Tuesday, January 25, 2011

Life planning: A creative outlook

A few things that are going on with me:
-In five weeks, my lease is up. WTF.
-"You dont have to go home, but you cant stay here" has basically been the message from my boss. Dont worry, buddy. The feeling is mutual.
-I've been offered a job in my same corporation but a different company in Baltimore. No diff in pay.
-I dont know what the eff to do with my life.

So I've been putting together life plans. Here's my favorite.

Age 26: Crap job, no savings, single and owns a cat

Age 27: Finds job in sales, sucks at it for awhile, adopts another cat in silent desperation. Still single.

Age 28: Start bringing in the Benjamins and kills debt. Meets potential love of life, but he's allergic to cats. Leaves me for a girl who owns two yorkshire terriers and a cockatiel.

Age 29: Finally works way up to top of sales chain; however, screws up a premier deal and is let go of company. Waitresses at Applebees to get by. Develops staph infection from a cat scratch and goes into medical debt. I now have to wear an eye patch. Decides to start breeding hamsters as a financial booster.

Age 30: Accidentally develops a breed of hamster that smells like grape soda and poops candy. No hamster sells for less than 5 grand a pop. Things are looking good! Meets attractive man who shares affinity for hamster culture. Fall in love, move in to double wide together on .23 peaceful acres.

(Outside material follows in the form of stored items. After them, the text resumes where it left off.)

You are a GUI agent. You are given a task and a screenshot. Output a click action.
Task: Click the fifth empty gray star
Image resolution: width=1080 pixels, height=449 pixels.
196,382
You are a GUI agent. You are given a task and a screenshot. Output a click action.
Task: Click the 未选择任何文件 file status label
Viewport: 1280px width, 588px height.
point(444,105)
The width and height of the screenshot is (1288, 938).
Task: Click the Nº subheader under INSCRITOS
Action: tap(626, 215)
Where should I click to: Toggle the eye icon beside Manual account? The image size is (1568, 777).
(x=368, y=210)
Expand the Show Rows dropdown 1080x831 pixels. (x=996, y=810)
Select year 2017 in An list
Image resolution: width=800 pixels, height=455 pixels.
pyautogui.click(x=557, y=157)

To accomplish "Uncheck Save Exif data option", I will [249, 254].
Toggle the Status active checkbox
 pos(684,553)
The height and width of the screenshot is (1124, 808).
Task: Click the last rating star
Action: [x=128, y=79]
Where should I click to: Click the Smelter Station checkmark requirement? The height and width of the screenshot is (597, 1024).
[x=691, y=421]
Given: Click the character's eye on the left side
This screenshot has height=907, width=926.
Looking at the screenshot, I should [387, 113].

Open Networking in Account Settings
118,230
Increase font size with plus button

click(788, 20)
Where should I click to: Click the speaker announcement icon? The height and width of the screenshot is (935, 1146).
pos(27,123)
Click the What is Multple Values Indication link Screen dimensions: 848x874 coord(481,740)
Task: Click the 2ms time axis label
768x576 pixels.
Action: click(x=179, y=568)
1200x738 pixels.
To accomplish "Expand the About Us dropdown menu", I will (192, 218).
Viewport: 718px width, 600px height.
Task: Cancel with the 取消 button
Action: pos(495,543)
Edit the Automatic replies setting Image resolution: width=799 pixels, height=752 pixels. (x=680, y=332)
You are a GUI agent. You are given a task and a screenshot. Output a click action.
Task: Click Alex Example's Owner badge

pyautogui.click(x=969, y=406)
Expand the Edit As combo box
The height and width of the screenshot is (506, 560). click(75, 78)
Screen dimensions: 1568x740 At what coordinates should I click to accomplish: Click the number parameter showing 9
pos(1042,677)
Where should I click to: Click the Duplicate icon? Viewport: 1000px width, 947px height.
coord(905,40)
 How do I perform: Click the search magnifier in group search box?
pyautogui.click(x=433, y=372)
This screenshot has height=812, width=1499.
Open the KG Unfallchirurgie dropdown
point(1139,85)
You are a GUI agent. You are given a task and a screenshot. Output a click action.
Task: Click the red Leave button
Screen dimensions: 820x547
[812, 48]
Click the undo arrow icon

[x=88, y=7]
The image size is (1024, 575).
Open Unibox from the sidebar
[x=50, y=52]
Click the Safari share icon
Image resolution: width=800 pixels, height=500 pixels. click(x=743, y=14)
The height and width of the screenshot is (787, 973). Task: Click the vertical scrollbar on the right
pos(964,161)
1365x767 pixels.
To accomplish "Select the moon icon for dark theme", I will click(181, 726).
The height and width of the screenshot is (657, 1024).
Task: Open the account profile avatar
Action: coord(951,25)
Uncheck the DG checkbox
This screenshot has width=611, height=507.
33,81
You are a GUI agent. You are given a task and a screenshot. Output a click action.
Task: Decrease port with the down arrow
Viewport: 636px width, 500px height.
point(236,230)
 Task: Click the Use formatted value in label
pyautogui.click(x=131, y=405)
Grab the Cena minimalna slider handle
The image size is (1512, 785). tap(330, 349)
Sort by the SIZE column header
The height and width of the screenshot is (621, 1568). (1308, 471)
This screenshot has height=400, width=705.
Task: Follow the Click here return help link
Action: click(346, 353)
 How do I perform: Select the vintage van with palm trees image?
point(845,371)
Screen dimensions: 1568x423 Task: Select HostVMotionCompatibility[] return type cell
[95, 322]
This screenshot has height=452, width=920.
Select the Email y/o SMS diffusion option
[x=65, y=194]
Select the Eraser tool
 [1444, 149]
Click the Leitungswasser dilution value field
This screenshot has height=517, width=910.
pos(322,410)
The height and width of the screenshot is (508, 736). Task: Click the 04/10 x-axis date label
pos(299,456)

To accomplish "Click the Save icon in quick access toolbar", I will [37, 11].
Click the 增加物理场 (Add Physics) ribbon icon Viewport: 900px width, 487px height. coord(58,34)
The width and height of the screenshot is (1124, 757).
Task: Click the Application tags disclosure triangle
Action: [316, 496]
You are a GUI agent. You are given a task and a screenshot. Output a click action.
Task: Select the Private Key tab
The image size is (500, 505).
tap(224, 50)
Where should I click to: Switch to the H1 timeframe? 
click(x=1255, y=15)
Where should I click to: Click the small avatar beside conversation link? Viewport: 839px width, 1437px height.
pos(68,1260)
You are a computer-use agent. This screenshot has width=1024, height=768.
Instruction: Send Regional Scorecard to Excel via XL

Age 31: Learns man is a spy for another hamster operation. He steals vials of precious hamster DNA from a freezer like the guy in Jurassic Park. Hamster business quickly deflates due to competition and an FDA finding that the hamster poop candy is carcinogenic. Faces multiple lawsuits. Back to square one. 2 cats becomes 6 cats this year and still owns 132 un-sellable hamsters. Drinks obscene amount of Maui Wowey-flavored wine coolers.

Age 32: Awoken at 2:17 in the morning by a man in a white spandex body suit with something appearing to be hovering over his head. He announces that within my womb is the next coming of Jesus, whom I shall name Damien. Tries to convince me that "The Omen" was just a coincidence. I throw my alarm clock at him and turn on the light, realizing that its just the methhead from two trailers down completely naked wearing a beer helmet. I swear off the wine coolers.

Age 33: A tornado hits the double wide and rips off the roof. I now have 173 hamsters and 9 cats. All are sucked away except for The Wizard who permanently implants his claws into my right thigh. The hamsters are blown within a 100 mile radius and begin reproducing like crazy. The governor declares a state of emergency and Westboro church pickets that "Candy Shitting Hamster plague is the first sign of the apocalypse."


That's all I have. I hope its helpful for others looking to plan their lives. Fingers crossed that it can at least be that interesting.